▸ **Exercise description**
Scan the records for the word "will". Report each line where it occurs.

::: Excerpted data

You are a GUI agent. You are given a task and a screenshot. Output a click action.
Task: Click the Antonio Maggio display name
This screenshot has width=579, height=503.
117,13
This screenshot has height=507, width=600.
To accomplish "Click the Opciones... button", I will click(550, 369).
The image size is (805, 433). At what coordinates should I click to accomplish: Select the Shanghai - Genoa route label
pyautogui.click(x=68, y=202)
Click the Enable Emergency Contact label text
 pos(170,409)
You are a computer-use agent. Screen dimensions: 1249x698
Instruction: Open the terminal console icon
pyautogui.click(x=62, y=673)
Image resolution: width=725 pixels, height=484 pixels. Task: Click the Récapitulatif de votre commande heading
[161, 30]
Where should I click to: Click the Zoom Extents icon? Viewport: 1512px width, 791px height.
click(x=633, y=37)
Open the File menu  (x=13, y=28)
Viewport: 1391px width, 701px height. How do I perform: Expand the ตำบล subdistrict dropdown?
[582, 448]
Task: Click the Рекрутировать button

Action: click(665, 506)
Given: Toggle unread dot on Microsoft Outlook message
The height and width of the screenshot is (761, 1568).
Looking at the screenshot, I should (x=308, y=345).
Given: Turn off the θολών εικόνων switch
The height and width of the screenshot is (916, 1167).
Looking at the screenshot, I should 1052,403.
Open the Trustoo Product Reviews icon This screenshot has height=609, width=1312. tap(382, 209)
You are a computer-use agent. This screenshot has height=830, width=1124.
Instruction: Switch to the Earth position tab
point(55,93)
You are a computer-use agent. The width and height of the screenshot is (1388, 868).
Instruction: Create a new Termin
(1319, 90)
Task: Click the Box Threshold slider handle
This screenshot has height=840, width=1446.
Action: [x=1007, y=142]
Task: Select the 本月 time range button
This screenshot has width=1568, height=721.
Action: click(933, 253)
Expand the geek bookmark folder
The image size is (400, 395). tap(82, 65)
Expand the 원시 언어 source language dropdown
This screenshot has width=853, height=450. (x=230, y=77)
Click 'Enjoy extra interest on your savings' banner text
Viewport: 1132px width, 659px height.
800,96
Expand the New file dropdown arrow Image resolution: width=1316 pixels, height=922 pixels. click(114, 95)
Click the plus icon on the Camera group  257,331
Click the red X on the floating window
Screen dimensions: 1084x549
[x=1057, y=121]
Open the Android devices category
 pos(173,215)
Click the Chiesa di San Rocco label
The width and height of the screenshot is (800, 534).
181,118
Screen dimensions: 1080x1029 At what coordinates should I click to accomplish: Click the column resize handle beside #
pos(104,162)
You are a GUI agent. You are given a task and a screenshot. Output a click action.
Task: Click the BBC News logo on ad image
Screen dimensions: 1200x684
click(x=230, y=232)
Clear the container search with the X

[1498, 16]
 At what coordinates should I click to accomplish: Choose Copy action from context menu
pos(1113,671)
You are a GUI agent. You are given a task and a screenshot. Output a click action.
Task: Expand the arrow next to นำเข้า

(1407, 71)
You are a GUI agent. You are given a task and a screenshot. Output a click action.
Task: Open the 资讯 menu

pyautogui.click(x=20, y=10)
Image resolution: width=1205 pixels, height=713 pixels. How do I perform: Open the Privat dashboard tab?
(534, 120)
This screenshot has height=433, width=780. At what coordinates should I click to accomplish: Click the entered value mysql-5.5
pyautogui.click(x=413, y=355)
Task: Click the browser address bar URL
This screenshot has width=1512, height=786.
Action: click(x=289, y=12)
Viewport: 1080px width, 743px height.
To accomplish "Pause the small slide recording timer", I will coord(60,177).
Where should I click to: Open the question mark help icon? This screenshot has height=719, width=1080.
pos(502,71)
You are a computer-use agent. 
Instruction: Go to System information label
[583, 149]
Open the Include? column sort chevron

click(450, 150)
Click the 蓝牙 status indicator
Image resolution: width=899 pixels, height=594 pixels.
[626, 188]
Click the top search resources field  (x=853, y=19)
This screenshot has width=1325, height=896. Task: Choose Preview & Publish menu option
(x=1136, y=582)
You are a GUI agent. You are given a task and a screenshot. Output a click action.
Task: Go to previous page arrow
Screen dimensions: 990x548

::::::

▸ **Completed task**
To accomplish "Click the Opciones... button", I will click(550, 369).
To accomplish "Pause the small slide recording timer", I will coord(60,177).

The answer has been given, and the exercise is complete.